Aim of the task:
Put everything from the line containing "The image size is (474, 227)." down to the line containing "click(204, 17)" into a JSON list of strings, one string per line and blank lines skipped, leaving out the pictures.

Excerpted records:

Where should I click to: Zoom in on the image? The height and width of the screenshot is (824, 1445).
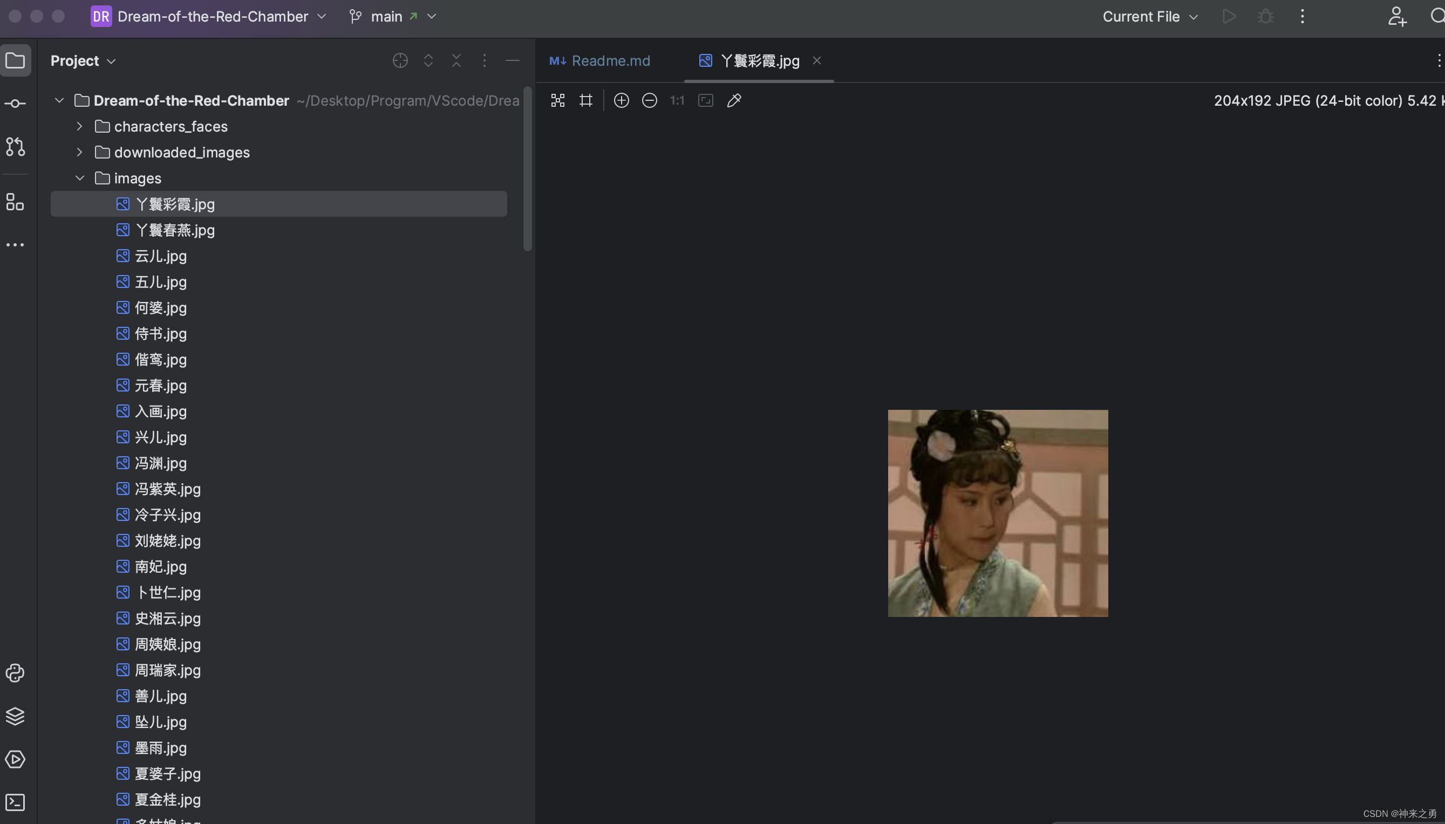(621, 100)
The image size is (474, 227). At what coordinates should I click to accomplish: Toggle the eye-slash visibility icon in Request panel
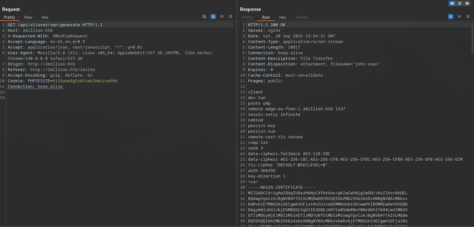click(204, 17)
...
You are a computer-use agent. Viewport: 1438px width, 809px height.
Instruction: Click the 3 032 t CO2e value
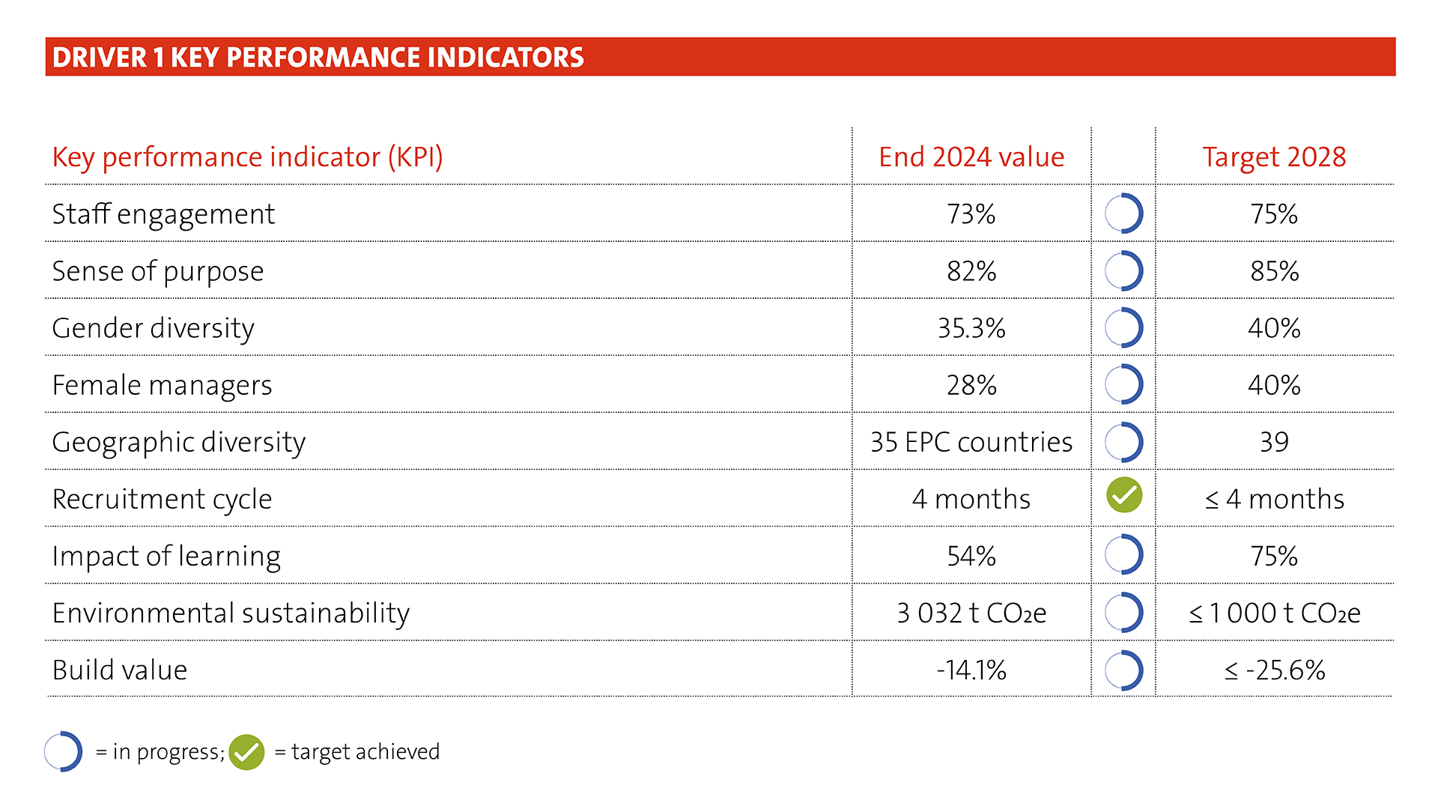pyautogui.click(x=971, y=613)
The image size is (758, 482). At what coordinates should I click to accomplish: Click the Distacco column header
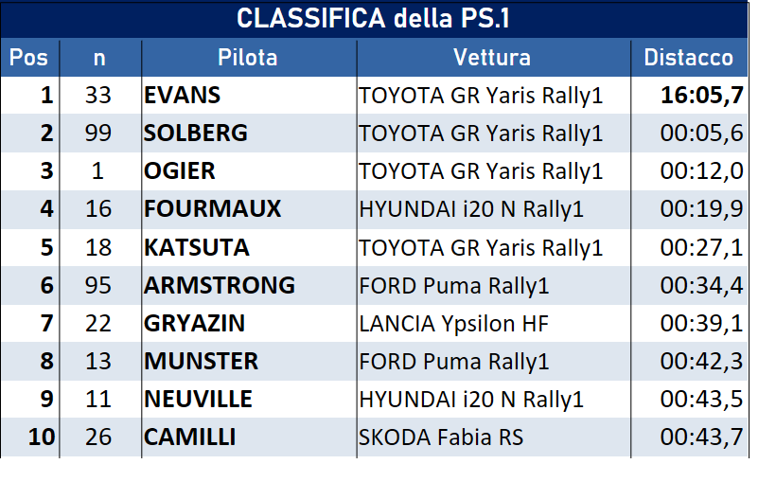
...
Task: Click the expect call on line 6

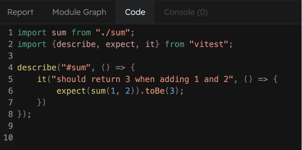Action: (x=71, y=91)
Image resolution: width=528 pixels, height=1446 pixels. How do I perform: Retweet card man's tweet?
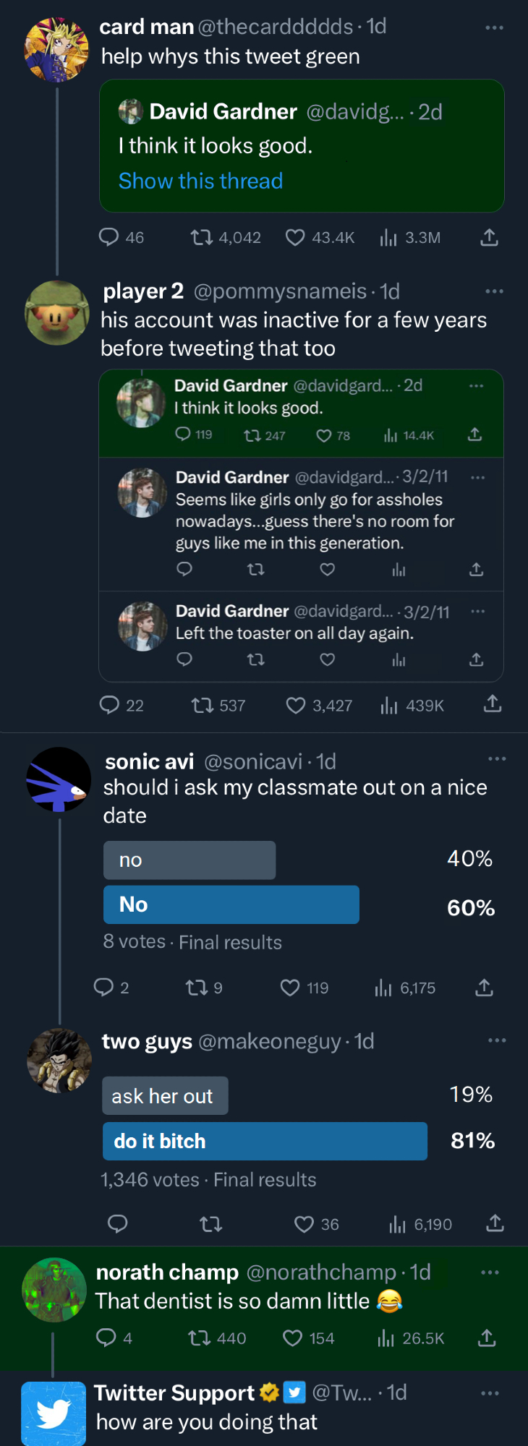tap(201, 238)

Completed task:
[
  "The image size is (474, 227). At what coordinates should I click to accomplish: Toggle the eye-slash visibility icon in Request panel",
  "click(204, 17)"
]